2. Major Government and Defense Contracts Drive Expansion
Government clients remain Palantir’s largest revenue source, accounting for $1.222 billion in 2023 versus $1.002 billion from commercial customers. Key wins include a £1.5 billion UK defense partnership announced in September 2025, a $10 billion software and data contract with the U.S. Army secured in July, and the delivery of a $30 million immigration tracking system to U.S. ICE in April. Palantir’s software-as-a-service platforms—Gotham for large-scale defense and intelligence applications and Foundry for enterprise data management—are now authorized on five U.S. Mission Critical National Security Systems, positioning the firm to capture additional defense spending increases.
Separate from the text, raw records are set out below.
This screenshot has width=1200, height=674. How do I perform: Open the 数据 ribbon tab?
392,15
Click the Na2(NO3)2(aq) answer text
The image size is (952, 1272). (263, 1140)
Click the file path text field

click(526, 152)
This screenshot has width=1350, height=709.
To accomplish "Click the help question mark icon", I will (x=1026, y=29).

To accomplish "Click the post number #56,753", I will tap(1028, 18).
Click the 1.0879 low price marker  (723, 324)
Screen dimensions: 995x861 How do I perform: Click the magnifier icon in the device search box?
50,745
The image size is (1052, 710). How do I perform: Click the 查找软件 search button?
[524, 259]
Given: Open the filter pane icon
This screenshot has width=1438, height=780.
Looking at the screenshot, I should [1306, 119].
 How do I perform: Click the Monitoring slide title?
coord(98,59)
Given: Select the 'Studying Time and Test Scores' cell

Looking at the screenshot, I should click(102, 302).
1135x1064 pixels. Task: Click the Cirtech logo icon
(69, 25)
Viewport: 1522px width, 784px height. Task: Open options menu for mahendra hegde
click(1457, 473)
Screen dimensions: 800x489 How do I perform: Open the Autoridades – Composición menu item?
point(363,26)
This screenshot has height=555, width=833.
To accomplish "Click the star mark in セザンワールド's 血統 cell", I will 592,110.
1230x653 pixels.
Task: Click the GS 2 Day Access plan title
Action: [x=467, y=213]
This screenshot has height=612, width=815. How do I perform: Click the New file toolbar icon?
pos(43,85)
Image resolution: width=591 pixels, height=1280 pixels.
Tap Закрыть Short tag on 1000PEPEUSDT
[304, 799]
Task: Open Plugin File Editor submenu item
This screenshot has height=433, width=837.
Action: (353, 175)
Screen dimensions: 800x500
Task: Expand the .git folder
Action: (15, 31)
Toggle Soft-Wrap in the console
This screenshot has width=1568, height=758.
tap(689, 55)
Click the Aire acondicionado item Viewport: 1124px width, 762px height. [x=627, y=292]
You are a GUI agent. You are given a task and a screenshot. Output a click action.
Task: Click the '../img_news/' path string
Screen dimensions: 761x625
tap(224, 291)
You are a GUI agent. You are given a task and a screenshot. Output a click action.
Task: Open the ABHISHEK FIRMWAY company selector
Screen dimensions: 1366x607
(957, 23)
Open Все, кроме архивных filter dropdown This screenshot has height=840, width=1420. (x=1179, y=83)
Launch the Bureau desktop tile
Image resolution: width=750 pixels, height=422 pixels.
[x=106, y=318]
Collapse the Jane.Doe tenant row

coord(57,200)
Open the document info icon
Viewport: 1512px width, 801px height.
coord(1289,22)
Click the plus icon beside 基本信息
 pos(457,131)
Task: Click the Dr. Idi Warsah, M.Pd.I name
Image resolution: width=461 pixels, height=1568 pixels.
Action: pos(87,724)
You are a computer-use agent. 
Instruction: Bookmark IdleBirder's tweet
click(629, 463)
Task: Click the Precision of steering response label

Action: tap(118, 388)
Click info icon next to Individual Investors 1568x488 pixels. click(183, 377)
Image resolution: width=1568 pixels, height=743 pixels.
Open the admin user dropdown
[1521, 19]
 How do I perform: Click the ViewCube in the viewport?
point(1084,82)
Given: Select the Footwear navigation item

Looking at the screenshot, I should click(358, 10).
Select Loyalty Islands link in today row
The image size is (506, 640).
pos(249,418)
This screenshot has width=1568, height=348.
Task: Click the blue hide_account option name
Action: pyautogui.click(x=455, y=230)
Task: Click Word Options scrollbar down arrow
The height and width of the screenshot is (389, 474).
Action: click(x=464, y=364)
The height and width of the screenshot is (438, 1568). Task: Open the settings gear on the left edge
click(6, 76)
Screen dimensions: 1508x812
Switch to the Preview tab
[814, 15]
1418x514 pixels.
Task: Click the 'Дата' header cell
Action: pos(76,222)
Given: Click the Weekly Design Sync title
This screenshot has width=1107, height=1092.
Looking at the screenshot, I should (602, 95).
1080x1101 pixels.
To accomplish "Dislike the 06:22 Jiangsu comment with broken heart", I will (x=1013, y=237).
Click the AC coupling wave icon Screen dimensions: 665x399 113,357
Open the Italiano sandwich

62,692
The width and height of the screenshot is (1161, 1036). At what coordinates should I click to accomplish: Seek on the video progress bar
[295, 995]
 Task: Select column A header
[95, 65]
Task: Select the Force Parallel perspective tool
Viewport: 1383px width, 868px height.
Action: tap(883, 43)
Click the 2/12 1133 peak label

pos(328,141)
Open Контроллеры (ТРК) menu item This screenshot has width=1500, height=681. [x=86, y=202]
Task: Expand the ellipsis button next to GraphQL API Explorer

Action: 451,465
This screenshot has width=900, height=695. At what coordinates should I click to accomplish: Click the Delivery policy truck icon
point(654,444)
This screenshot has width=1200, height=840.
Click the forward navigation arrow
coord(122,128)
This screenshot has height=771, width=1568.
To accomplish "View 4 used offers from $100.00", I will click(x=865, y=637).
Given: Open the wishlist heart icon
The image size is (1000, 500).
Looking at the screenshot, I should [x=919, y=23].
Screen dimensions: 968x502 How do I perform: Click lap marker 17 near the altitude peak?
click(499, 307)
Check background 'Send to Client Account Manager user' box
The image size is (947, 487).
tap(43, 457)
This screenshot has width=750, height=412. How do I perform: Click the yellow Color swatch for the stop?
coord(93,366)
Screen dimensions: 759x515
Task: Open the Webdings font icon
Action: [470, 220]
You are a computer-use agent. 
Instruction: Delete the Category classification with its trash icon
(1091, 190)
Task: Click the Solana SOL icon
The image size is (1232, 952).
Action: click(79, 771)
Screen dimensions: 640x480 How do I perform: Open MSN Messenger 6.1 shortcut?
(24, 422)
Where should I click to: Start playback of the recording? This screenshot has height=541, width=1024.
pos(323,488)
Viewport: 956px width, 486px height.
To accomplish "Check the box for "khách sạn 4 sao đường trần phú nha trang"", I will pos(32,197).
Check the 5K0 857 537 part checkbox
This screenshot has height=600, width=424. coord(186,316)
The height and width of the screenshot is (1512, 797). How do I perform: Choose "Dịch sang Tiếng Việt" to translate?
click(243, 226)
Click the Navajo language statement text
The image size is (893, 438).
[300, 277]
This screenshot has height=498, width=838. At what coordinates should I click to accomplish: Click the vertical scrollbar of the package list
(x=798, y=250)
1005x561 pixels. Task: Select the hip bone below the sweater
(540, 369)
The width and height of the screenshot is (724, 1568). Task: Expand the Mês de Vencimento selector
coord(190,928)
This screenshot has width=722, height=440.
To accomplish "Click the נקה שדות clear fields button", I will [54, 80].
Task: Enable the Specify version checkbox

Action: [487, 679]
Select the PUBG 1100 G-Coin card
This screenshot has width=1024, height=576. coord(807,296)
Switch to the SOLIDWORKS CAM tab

3. Long-Term Forecasts Signal Steady Growth Amid Rich Valuation
Street analysts expect Palantir to grow revenue from an estimated $2.87 billion in 2024 to $8.48 billion by 2030, representing a compound annual growth rate of roughly 19%. Net income is forecast to rise from $0.462 billion in 2024 to $2.99 billion in 2030, with EPS expanding from $0.46 to $1.27 over the same period. Of 17 analysts covering the stock, the consensus rating is “Hold,” with five “Buy” and two “Sell” ratings. The median one-year target implies approximately 12.8% upside, but Palantir’s current price-to-sales multiple above 100x underscores a valuation that remains among the highest in the software sector.